The first Japanese arrived in Hawaii. The first automobiles and motorcycles were produced. And the American inventor Lamarcus Thompson patented the world’s first roller coaster.
The year was 明治18年or Meiji 18, which in Gregorian calendar is 1885. But that was not all that happened that year. In 1885, the German psychologist Herman Ebbinghaus published his major work “Memory: A Contribution to Experimental Psychology”, which features such concepts as “spaced repetition” and “forgetting curve”.
These are the very concepts the WaniKani learning techniques are based on in year 2025. “You will forget what you don’t remember”, as Ebbinghaus would note in a movie German accent for people doing their WaniKani reviews.
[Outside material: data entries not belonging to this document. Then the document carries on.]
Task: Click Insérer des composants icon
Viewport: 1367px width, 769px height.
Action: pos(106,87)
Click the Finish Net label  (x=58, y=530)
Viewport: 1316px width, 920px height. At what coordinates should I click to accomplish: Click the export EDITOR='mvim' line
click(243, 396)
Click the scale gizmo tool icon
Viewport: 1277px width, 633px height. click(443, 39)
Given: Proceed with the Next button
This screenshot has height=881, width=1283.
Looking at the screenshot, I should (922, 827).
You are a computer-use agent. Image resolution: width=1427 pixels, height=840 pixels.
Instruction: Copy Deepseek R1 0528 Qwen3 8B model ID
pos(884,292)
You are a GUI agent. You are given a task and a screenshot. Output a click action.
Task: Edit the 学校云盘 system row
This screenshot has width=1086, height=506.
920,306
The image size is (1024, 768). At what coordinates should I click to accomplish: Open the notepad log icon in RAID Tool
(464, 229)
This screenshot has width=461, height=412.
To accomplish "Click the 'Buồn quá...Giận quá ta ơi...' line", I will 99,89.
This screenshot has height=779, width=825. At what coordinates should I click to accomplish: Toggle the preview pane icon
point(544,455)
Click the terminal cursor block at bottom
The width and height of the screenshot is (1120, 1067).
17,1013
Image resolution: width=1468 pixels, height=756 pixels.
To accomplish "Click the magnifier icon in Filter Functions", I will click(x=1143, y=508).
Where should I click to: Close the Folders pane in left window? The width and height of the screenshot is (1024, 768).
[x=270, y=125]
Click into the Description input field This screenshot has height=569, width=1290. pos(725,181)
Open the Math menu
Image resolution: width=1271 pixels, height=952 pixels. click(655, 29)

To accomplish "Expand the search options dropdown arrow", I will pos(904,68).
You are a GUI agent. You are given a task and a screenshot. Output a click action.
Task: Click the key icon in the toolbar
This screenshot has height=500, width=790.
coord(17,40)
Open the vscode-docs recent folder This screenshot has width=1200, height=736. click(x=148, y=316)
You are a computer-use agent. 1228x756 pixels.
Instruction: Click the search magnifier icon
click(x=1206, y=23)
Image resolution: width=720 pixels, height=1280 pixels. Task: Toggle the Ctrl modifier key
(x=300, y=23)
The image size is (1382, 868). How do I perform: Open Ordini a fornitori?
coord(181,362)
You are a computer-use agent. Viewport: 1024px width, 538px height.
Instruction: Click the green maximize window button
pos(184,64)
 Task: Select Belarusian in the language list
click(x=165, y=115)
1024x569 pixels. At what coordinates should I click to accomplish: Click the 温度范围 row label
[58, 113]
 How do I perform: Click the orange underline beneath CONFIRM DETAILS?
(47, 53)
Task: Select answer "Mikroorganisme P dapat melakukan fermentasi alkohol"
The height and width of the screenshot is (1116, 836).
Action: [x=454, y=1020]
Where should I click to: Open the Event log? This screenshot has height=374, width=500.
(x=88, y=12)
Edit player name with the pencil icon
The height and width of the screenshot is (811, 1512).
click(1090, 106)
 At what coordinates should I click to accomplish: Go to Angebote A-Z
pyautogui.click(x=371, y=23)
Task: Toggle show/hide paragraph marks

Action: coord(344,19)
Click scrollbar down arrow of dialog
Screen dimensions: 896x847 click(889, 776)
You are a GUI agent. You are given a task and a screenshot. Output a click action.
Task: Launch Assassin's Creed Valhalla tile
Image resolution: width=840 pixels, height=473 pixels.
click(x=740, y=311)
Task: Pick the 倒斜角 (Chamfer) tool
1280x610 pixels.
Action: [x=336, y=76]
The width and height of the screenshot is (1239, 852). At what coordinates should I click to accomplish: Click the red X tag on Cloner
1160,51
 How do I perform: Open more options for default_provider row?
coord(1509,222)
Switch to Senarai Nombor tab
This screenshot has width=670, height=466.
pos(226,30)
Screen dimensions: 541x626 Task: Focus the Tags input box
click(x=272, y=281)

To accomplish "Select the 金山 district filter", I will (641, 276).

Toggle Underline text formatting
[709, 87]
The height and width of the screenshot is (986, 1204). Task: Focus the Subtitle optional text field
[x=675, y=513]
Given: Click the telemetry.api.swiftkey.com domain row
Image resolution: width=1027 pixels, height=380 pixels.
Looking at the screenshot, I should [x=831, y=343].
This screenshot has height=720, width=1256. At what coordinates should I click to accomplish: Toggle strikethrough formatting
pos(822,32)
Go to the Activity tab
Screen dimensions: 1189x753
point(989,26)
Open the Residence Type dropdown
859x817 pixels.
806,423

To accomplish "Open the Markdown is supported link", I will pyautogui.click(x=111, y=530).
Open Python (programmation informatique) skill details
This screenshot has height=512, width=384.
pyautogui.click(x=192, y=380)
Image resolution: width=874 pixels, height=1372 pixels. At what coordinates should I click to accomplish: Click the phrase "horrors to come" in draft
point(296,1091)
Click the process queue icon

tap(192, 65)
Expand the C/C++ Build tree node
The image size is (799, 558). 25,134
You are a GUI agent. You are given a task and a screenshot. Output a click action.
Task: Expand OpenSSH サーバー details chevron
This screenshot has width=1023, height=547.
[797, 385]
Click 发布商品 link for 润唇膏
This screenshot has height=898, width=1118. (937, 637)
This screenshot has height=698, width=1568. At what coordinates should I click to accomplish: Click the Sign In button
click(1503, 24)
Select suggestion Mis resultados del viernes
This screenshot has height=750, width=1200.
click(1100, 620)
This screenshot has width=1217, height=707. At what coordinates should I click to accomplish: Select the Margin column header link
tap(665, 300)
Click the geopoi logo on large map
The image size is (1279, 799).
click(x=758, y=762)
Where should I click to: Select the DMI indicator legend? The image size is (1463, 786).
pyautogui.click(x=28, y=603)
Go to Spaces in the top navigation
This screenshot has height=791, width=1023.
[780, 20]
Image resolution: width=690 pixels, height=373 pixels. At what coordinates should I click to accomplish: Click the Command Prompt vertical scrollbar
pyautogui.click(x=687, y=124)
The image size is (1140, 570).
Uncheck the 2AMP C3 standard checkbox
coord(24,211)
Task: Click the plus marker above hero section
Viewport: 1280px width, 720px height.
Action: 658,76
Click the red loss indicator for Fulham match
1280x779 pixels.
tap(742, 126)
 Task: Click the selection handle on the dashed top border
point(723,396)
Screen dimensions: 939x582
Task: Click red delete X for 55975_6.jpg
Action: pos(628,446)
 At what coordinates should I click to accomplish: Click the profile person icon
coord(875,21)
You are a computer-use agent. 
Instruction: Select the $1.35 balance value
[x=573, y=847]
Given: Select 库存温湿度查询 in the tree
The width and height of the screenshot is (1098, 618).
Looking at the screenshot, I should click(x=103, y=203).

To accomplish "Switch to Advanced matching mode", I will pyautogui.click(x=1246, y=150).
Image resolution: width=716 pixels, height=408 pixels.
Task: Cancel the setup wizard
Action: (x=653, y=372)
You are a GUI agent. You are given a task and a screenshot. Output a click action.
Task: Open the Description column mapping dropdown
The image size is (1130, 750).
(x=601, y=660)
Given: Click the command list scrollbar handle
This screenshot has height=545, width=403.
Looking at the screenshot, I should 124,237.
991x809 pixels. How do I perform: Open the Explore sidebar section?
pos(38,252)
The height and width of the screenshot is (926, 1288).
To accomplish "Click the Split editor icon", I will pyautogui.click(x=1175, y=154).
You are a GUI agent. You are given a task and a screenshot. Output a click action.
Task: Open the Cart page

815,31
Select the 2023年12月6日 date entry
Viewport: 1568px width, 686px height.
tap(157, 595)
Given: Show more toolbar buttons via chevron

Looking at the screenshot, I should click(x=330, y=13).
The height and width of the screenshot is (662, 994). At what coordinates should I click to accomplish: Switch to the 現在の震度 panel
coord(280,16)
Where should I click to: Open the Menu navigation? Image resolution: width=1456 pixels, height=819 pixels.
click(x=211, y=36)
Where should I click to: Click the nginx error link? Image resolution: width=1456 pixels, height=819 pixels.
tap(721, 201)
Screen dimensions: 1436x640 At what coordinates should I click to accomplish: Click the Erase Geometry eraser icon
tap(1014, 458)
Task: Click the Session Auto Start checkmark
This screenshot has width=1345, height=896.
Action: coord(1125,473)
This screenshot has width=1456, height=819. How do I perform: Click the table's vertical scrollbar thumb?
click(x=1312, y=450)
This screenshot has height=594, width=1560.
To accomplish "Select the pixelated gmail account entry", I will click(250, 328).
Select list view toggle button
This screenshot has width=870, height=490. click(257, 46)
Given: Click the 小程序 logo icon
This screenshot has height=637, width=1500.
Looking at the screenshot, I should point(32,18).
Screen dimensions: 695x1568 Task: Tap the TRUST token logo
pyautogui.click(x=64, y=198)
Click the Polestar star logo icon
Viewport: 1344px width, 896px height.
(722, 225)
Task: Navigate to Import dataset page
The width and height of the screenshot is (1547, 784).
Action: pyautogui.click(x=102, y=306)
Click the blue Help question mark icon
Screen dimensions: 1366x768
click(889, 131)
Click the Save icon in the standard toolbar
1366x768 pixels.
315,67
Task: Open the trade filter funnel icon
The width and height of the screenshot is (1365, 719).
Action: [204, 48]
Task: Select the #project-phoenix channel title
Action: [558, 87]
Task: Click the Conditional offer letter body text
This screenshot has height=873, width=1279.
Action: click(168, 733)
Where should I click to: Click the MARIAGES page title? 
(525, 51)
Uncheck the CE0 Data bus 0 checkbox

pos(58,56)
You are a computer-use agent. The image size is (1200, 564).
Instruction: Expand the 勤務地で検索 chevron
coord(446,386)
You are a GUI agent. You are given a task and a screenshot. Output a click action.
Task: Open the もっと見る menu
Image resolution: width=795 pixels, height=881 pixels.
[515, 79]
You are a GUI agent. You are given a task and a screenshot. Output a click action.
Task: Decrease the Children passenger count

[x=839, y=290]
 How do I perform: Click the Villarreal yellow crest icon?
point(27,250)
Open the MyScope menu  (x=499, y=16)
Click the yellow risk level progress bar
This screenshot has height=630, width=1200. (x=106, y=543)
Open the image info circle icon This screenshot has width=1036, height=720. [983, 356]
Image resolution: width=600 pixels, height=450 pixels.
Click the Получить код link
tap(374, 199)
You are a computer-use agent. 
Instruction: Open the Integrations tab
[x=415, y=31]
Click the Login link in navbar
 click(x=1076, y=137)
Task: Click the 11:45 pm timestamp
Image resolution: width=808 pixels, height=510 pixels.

Cars, motorcycles and roller coasters have come a long way since 1885, and Japanese people are a common sight in Hawaii these days. So maybe the learning methods from that era should be reevaluated as well. Personally, I have eliminated “punishments” from all of my wrong answers on WaniKani for some two years now. Doing that is not a problem, just reload the site after the wrong answer so that the answer is not saved, and get it right once it reappears in the same review. This leads to the current learning process always ending with a success instead of a failure.
The 1885 learning method would throw the incorrect kanji or word right back to the first learning phase. To me it just doesn’t make any sense: it would be better to let the person try answering again within that same learning phase. But after all, a Civilization video game designed by Hermann Ebbinghaus would’ve undoubtedly thrown the player back to the very beginning after one lost battle and simultaneously erasing the development of one’s dwellings for the last 150 years.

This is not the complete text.